Effects of extracellular sodium on calcium efflux and membrane current in single muscle cells from the barnacle.

The actions of extracellular sodium (Nao) on membrane potential, membrane current, membrane conductance and Ca efflux were examined in single muscle cells from the giant barnacle, Balanus nubilus. The intracellular compartment was perfused to facilitate the control of intracellular constituents including calcium ions (Ca2i+). Changing Nao has no large effect on Ca efflux when free intracellular calcium activity, [Ca2+]i, is low (about 0.1 microM). However, increasing [Ca2+]i leads to the development of Nao-dependent Ca efflux as well as to an augmentation in Nao-independent Ca efflux. Reducing Nao (using Li+ as a substitute cation) leads to a depolarization of the membrane when [Ca2+]i is low (about 0.1 microM). Increasing [Ca2+]i causes the membrane to depolarize. With [Ca2+]i at about 10.0 microM, reduction of Nao produces a hyperpolarization of the membrane. Significant Nao-dependent inward current is seen when [Ca2+]i is high. This current is large with respect to the Nao-dependent changes in Ca efflux (about 1 microA per p-mole/sec).
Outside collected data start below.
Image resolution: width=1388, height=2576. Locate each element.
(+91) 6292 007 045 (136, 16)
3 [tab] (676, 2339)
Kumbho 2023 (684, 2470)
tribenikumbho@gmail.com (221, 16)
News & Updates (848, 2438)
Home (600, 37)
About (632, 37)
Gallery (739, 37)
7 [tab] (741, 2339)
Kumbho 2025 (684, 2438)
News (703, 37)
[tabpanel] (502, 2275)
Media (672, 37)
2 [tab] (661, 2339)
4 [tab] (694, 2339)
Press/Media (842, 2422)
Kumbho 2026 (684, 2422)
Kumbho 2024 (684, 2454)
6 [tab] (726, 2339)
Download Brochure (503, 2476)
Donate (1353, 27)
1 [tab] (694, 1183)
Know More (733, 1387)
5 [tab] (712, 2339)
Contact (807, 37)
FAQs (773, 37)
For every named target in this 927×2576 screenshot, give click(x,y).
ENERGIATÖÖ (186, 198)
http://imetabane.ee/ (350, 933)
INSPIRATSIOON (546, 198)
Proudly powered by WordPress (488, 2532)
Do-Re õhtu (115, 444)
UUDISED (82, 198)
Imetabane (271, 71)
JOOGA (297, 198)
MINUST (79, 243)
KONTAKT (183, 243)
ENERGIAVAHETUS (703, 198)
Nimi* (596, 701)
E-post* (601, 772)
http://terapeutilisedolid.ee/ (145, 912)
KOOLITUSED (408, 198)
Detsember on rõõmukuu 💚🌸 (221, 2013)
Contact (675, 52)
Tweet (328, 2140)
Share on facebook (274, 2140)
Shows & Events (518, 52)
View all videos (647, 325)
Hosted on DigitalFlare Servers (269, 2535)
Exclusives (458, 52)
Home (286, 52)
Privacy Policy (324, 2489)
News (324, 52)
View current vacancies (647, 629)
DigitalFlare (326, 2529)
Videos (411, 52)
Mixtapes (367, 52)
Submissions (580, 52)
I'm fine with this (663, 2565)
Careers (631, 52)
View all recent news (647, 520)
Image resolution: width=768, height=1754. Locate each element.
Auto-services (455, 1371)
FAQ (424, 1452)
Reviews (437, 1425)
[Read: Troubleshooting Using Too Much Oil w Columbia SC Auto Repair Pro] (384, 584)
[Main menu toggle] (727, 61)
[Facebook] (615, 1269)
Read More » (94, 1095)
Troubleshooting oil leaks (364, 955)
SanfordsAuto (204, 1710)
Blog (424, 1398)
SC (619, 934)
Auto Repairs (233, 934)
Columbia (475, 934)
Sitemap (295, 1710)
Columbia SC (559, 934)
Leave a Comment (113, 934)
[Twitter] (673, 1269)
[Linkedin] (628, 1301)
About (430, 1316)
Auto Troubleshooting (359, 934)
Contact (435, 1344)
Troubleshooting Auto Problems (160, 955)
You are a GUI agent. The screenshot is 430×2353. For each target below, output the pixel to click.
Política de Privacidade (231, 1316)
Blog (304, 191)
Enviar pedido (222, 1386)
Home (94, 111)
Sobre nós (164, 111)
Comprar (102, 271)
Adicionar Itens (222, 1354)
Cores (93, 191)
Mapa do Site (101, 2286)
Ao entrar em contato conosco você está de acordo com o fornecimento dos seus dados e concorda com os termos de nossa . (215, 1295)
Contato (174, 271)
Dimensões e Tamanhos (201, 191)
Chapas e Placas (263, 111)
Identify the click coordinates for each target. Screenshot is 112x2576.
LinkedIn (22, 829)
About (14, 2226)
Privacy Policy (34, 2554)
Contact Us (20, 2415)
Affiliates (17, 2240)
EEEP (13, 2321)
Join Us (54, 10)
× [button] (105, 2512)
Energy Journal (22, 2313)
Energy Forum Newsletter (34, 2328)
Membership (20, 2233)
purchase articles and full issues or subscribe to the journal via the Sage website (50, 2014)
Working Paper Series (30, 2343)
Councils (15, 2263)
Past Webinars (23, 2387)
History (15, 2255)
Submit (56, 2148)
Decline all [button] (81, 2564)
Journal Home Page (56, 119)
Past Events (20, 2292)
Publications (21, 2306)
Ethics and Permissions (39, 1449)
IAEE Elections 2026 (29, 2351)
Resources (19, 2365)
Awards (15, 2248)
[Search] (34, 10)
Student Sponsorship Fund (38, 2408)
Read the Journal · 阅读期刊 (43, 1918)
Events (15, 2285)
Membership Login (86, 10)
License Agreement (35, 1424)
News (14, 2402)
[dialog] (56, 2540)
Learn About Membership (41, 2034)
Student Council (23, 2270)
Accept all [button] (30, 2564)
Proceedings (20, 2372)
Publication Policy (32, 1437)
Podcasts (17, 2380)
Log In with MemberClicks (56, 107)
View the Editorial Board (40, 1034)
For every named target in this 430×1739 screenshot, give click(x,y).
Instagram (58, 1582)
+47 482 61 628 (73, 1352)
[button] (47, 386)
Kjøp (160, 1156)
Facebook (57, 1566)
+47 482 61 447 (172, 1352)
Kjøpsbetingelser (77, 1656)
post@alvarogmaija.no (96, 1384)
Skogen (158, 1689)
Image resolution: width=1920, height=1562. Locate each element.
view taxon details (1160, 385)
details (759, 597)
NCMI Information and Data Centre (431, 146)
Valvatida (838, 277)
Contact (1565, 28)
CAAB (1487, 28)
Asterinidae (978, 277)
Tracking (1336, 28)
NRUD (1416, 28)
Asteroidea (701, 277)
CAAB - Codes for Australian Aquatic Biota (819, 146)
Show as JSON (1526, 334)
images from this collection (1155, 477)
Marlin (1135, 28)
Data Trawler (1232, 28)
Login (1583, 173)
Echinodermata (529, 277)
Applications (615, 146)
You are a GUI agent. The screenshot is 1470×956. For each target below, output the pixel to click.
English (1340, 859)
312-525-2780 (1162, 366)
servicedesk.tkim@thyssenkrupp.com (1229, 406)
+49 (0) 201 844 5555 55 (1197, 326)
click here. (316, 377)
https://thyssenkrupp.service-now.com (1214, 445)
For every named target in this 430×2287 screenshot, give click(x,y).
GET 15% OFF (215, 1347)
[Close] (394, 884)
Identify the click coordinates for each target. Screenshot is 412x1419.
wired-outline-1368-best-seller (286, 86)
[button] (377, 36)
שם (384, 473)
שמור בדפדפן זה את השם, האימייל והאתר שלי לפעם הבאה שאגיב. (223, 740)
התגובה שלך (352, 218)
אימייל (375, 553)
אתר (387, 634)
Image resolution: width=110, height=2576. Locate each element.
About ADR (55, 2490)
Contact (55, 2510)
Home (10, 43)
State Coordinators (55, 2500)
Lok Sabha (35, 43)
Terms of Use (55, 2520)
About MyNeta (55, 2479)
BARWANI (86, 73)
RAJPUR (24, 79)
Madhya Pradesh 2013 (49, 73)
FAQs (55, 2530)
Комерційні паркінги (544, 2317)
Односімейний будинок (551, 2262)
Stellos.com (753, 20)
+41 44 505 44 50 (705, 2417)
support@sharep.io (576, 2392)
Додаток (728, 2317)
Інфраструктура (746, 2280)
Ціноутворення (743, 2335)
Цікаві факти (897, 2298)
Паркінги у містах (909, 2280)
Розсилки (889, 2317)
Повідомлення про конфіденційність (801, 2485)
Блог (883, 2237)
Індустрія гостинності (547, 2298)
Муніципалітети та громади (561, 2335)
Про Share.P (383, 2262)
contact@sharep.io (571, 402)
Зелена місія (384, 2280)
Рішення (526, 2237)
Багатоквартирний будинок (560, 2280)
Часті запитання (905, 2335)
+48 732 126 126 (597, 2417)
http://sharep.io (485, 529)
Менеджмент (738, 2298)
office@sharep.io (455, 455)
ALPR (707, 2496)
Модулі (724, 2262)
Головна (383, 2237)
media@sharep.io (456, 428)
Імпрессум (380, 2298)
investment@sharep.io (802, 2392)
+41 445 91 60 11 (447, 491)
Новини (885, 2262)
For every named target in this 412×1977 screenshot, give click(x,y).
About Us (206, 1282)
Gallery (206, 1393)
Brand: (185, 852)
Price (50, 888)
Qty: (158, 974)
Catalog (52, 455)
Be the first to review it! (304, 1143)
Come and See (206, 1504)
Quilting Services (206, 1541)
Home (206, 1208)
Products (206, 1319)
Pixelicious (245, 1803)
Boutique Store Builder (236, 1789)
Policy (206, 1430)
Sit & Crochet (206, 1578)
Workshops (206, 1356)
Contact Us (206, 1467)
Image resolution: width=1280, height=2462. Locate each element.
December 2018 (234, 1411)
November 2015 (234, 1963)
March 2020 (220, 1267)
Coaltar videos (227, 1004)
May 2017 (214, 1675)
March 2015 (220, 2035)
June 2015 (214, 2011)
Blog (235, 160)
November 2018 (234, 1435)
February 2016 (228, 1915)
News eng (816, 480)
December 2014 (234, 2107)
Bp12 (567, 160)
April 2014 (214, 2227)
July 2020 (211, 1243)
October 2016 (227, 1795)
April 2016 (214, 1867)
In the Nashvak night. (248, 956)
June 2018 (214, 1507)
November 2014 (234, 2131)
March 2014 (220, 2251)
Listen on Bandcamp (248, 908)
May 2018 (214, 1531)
The Ca2i+-activated, Nao-dependent changes in Ca efflux and membrane current are not sensitive to La3o+. However, Lao3+ does inhibit a fraction of the Cai2+-activated changes in membrane current and Ca efflux which are not dependent on Nao. Over a limited range of membrane potential Ca efflux is not voltage-dependent. Possible relationships between the Nao-dependent changes in Ca efflux and Nao-dependent changes in membrane potential or current are discussed. We find that these changes cannot be readily interpreted in terms of a single transport mechanism.